──────── Selected text ────────

# Kswapd0 consume most CPU

## XiaoaiX

I am using kernel 4.05. I always keep open some pdf files (about 10) with okular and a lot of webpages in firefox. From time to time, the system become very slow.  top shows that kswapd0 consumes 100% CPU and changes slowly down. After a while, always if it is lucky, the kswapd0 disappears and the system come back to usual. But in seldom cases, the system will not response if I just open some resource consuming webpage in firefox, and I have to reboot. 

My system have 8G memory, 512G SSD. No swap is on.

Can I avoid such things happening without closing those pdf  files and webpages?

Or can I find out which process consumes the memory most? 

Thanks

----------

## ct85711

well, it's sounds like you are eating away all of your memory doing all that (specially on only 8GB without swap).  The common trend I was seeing for this, is just about the same you was doing, about 8GB of ram and no swap, interestingly enough, the easy fix was adding a swap file (kswapd stopped hogging the CPU)...

Well, best bet to check on memory usage would be firefox (always a hog), though on my system I have one pdf file that makes firefox's worse memory usage look like child's play (in ocular, it usually filled over 12GB of ram easily by it's self).

The 2 prime things to check, is good old top and free -m

----------

## steveL

Just to add a recommendation for sys-process/htop.

Really nice, and allows you to view by-thread, if required.

──────── Data excerpts ────────

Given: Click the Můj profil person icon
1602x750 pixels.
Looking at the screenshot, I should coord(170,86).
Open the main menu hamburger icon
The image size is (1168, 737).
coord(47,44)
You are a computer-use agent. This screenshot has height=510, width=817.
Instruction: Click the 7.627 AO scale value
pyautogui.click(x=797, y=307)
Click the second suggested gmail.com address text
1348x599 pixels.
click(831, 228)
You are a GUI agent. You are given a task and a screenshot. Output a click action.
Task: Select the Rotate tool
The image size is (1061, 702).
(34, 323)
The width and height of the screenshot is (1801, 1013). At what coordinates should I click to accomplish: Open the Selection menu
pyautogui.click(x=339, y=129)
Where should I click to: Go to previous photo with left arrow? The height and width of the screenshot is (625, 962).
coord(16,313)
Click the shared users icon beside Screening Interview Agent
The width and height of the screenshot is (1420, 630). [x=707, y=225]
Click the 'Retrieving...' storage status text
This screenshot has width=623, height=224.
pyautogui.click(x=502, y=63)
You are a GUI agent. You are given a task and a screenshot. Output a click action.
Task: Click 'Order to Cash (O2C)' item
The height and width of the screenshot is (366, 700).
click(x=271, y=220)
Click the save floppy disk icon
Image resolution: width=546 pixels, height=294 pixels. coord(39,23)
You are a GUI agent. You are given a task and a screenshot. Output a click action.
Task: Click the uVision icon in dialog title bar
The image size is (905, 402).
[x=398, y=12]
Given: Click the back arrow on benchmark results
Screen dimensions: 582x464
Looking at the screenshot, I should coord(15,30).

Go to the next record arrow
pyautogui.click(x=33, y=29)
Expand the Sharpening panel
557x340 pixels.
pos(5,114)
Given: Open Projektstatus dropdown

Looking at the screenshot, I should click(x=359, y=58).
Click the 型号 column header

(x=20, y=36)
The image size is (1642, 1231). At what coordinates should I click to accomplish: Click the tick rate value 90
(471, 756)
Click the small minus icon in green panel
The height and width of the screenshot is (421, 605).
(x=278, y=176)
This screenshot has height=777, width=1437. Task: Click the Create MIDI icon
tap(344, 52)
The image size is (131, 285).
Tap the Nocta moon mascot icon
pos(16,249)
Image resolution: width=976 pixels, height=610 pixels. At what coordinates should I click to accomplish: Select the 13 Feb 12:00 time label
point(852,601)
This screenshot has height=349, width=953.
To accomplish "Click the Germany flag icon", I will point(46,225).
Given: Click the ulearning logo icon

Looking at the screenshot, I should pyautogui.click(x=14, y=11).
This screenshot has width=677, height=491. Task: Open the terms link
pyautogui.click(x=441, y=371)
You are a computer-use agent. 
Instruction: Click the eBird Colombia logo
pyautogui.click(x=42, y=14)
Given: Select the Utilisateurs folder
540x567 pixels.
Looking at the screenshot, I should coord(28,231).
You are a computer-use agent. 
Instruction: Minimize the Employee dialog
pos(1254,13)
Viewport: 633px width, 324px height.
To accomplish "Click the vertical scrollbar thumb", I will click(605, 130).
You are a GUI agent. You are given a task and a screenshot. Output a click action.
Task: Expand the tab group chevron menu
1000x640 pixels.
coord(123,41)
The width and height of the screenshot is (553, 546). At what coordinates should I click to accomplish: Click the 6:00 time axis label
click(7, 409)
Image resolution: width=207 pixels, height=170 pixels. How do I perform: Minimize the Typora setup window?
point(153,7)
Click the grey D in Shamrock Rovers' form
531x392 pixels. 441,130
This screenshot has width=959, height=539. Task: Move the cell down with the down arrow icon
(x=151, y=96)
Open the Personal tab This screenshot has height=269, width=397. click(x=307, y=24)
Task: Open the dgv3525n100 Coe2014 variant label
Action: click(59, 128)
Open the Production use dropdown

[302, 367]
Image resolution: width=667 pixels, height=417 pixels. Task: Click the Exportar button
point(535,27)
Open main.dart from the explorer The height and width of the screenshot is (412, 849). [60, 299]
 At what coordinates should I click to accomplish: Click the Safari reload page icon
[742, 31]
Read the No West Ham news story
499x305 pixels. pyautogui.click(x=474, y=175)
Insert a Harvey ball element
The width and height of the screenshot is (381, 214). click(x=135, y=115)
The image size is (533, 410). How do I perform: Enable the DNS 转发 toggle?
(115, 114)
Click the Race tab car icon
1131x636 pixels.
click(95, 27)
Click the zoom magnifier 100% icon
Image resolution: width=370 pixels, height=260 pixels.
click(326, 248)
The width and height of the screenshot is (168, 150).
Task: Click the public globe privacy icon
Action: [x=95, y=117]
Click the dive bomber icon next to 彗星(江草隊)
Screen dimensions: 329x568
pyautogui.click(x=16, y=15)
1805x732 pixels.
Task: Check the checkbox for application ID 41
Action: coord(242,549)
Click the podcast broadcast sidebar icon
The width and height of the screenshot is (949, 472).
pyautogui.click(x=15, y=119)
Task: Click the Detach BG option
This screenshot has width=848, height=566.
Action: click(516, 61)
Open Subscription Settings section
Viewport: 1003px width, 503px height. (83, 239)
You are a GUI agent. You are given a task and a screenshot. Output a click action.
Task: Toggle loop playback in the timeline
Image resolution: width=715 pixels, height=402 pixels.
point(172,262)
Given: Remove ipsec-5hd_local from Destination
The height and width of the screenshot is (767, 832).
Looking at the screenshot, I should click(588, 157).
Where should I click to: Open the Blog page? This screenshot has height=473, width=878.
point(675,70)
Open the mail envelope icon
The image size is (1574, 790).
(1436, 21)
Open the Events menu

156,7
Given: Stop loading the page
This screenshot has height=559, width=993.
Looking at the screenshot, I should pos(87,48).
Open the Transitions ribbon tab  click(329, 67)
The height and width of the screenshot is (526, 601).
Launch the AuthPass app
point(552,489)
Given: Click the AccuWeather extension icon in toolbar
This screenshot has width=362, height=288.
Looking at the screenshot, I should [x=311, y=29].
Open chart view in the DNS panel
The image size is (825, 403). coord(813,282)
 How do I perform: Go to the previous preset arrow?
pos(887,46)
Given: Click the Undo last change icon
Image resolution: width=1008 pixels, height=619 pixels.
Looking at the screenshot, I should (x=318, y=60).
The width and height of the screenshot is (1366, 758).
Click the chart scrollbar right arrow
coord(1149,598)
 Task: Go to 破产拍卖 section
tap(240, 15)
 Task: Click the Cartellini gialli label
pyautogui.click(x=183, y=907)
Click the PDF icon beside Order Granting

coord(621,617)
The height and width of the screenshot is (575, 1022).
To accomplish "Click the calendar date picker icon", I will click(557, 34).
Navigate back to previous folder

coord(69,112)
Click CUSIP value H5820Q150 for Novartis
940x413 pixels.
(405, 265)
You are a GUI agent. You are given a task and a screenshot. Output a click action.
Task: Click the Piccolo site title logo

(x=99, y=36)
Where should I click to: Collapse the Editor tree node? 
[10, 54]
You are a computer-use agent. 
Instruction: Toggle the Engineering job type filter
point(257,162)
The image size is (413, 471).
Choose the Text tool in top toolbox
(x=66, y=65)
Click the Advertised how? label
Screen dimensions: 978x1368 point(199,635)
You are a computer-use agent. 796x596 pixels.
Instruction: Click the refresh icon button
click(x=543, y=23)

────────

#### [Problem set]
A: In the forum thread about kswapd0 using most of the CPU, what easy fix stopped kswapd from hogging the CPU on systems like the original poster's?
B: Carry on the forum thread about kswapd0 using most of the CPU from its last post.

#### [Responses for each task]
A: Adding a swap file.

B:
----------

## Princess Nell

Sounds like a desktop machine. I have seen kswapd problems only on servers, and most likely along the lines of https://www.centos.org/forums/viewtopic.php?t=29411 (last posting in thread): free memory imbalance on systems with NUMA enabled.

----------

## Buffoon

Have you adjusted swappiness in sysctl.conf.

----------

## XiaoaiX

 *Buffoon wrote:*   

> Have you adjusted swappiness in sysctl.conf.

 

haven't done any thing in sysctl.conf. I don't know what swappiness in sysctl.conf means? Could you explain more?

----------

## XiaoaiX

So, it seems that okular is not good at managing memory. I would change to acroread now.

 *ct85711 wrote:*   

> well, it's sounds like you are eating away all of your memory doing all that (specially on only 8GB without swap).  The common trend I was seeing for this, is just about the same you was doing, about 8GB of ram and no swap, interestingly enough, the easy fix was adding a swap file (kswapd stopped hogging the CPU)...
> 
> Well, best bet to check on memory usage would be firefox (always a hog), though on my system I have one pdf file that makes firefox's worse memory usage look like child's play (in ocular, it usually filled over 12GB of ram easily by it's self).
> 
> The 2 prime things to check, is good old top and free -m

 

----------

## XiaoaiX

But why should kswapd0 use up all the cpu but not share with others? This seem to be a bug. In my opinion, a good way to do this is when the memory is used to about 90% and this kswapd0 be called to clear the memory. It then can share the cpu with others because  the others can use the 10% left without waiting for kswapd0. Why not do like this?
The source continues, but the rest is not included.